On the subject of looks, the new MU-X has plenty of cues which give nods to the new D-Max. That redesigned chrome conk or “Cross Flow Grill” is a dead giveaway, as are the new arrow Bi LED headlights. At the rear you get a heavily redesigned tail light cluster and a more prominent Isuzu nameplate.
The top spec car I had on test would normally feature 20-inch alloys, but for some reason my car was given a set of blacked out aftermarket alloys. While they added a distinctly menacing edge, especially as my test car was onyx black, it did conjure up visions of second hand utes parked in the forecourt of a commercial building company.
Anyway, back to it. The new MU-X is bigger all around. Its 25mm longer, 10mm wider, 35mm higher and now sports a wheelbase which is longer by 10mm. The MU-X also gives you 235mm of ground clearance and you can now wade through up to 800mm of water. Towing capacity has also gone up by 500kg, making the new MU-X able to tow 3.5 tonnes of whatever all day long.
The reason for this increase in hauling ability is that power has gone up as well, but only slightly. The MU-X gets Isuzu’s 4JJ3 3.0L four-cylinder turbo diesel engine but now power is rated at 140kW which is eight per cent more than before. Torque remains at 450Nm but Isuzu claim peak torque kicks in earlier and is maintained for much longer. You also get a six-speed automatic gearbox sending the aforementioned grunt to all four wheels, naturally. Improvements have also been made to the brakes, steering and suspension to make things as responsive as possible.
Inside, the MU-X is much more refined than I first expected. Lashings of leather and other high-grade materials were a welcome presence. The piano black dash is also a nice touch. Talking of leather, the heated leather seats were very good at holding you in place and provided a great deal of comfort.

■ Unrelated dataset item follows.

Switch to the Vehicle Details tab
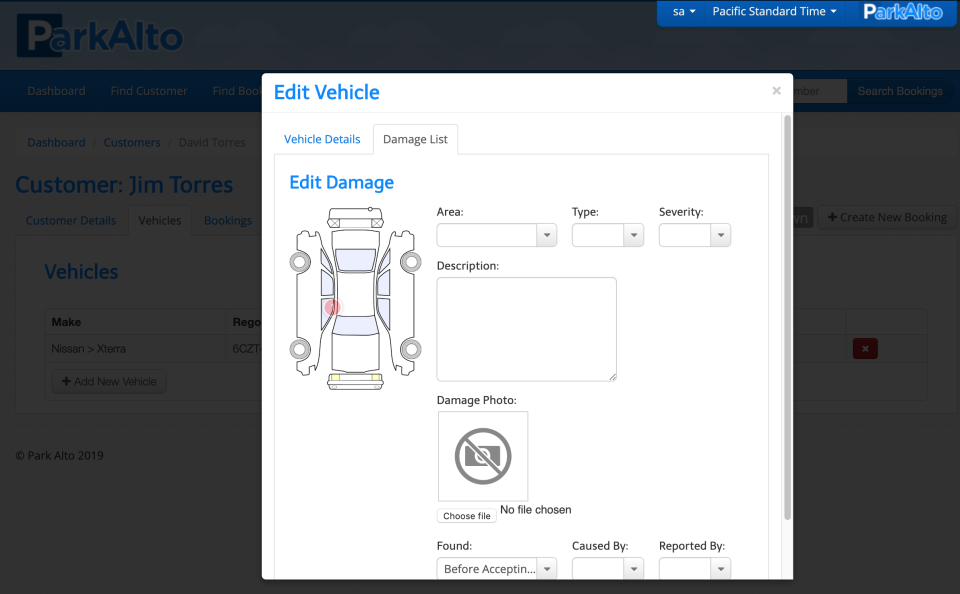 click(x=322, y=139)
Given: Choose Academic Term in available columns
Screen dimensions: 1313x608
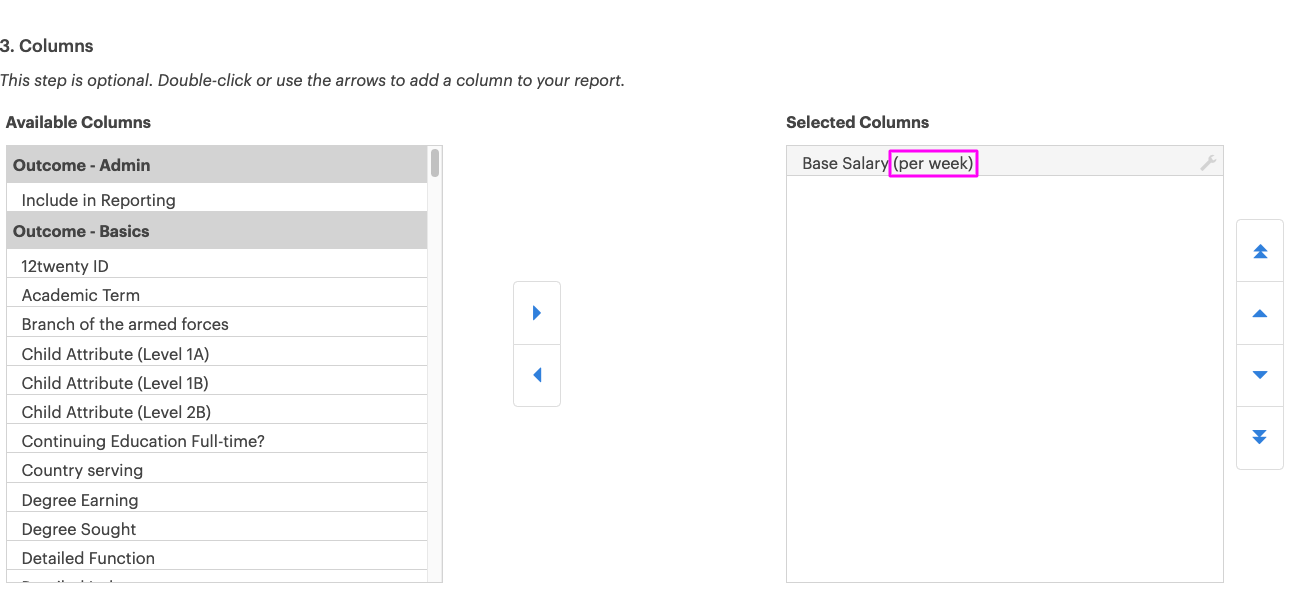Looking at the screenshot, I should point(81,295).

There are plenty of toys. The 9-inch touch screen infotainment system is quite easy to use but you need a firm press of your finger for each of the icons. You get other things like Apple CarPlay with Android Auto, Sat Nav, DAB Radio, power tailgate, an eight-way adjustable driver’s seat, remote engine start, keyless entry, downhill descent control and dual zone climate control.
Safety gear includes blind spot monitoring, rear cross traffic alert, lane departure warning, lane keep assist, forward collision warning, radar cruise control, eight airbags, autonomous emergency braking, turn assist, parking sensors front and rear and a very clear reversing camera. Everything around the leather clad cabin is laid out well and within easy reach. You also have a number of USB ports and pockets to store stuff.

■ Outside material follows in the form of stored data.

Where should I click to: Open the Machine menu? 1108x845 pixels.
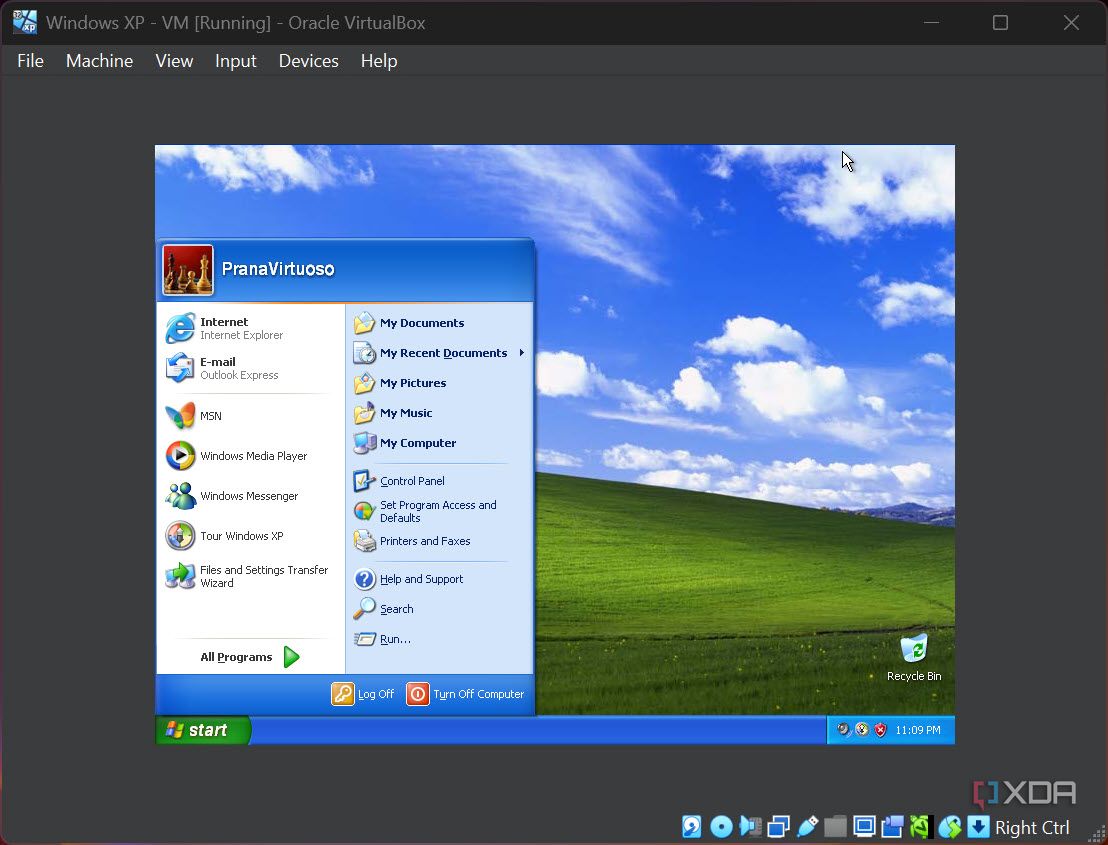(x=99, y=61)
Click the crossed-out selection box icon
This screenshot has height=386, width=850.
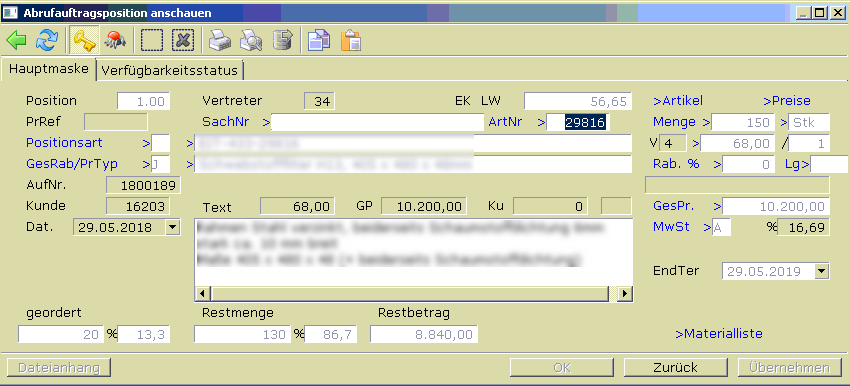(x=183, y=41)
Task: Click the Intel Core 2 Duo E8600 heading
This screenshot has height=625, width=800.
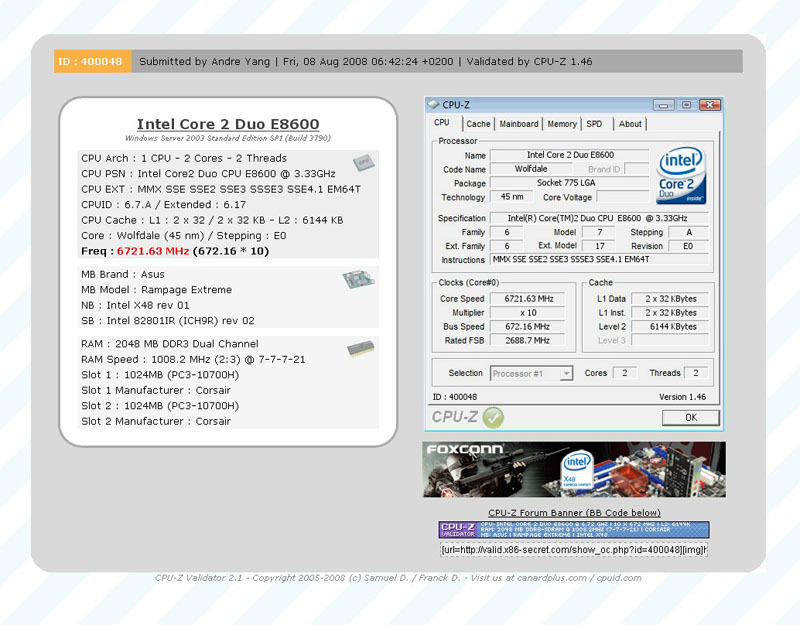Action: click(228, 124)
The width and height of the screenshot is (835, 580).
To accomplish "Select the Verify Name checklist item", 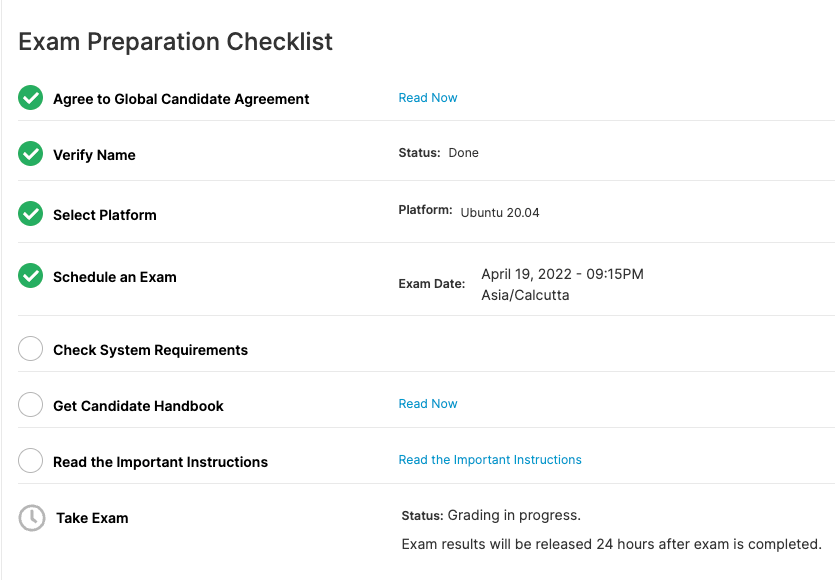I will pyautogui.click(x=94, y=155).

There is more head and legroom for rear passengers. In fact, lankier folk will have plenty of room to get comfortable, as will those in the third row. Due to the extra ride height, loading and unloading could be a better process but if you aren’t needing to have the third row in place, the MU-X can swallow a gargantuan 1119L of stuff.
On the move that delivery of torque really does kick in down low. It is also relatively refined in the way gets it to all four wheels. You still get that very agricultural diesel-esque chug chug engine note, especially when getting up to speed.

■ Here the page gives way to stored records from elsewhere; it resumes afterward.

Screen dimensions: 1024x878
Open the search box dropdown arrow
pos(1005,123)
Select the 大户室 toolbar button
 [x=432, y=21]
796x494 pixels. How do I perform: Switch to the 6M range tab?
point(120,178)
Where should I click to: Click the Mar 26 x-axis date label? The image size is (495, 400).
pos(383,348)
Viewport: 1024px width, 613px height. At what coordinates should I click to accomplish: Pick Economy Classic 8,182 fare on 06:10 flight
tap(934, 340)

The MU-X is quite competent in an urban setting, but you get the feeling it doesn’t enjoy tight spaces. For example, there is a shortcut I often take on my way home which involves having to do a U-turn in an 80kmh zone. The resulting tight manoeuvre proved to be a time consuming one, but once you get up to speed, everything is fine.
The MU-X claws back points by being very civilised on a motorway run. Set the adaptive cruise control just so and the miles just get eaten up. There is also a larger 80L fuel tank, up 15L over the previous generation, so those stops for diesel are less frequent. However, I was managing to average 10L/100km after a combination of urban and open road driving.
However, it’s the rough stuff where the MU-X really shines. Stick into 4WD hi or low, select off road mode and you are munching through rough inclines with relative ease. Torque is spread evenly front to rear and that extra ground clearance makes the most unforgiving of terrain more than able to be dealt with. The MU-X also sports a new locking rear diff which greatly helps.
The mid spec MU-X will set you back $75,990 plus ORC whereas the top spec version retails at $80,990 plus ORC. That makes it $20k more than the limited variant of that other seven-seater rugged SUV, the Toyota Fortuner which is just as capable and has slightly more power and torque. It is also ever so slightly better around town.
However, if your idea of around town is pulling out onto main street for the briefest of moments before hitting the motorway or gravel roads, then the MU-X starts to make more sense. They say that home is where the heart is, and for the new Isuzu MU-X, its home lies firmly in roads less travelled. It’s a bit pricey, but well worth considering if your idea of a commute involves climbing every mountain or fording every stream.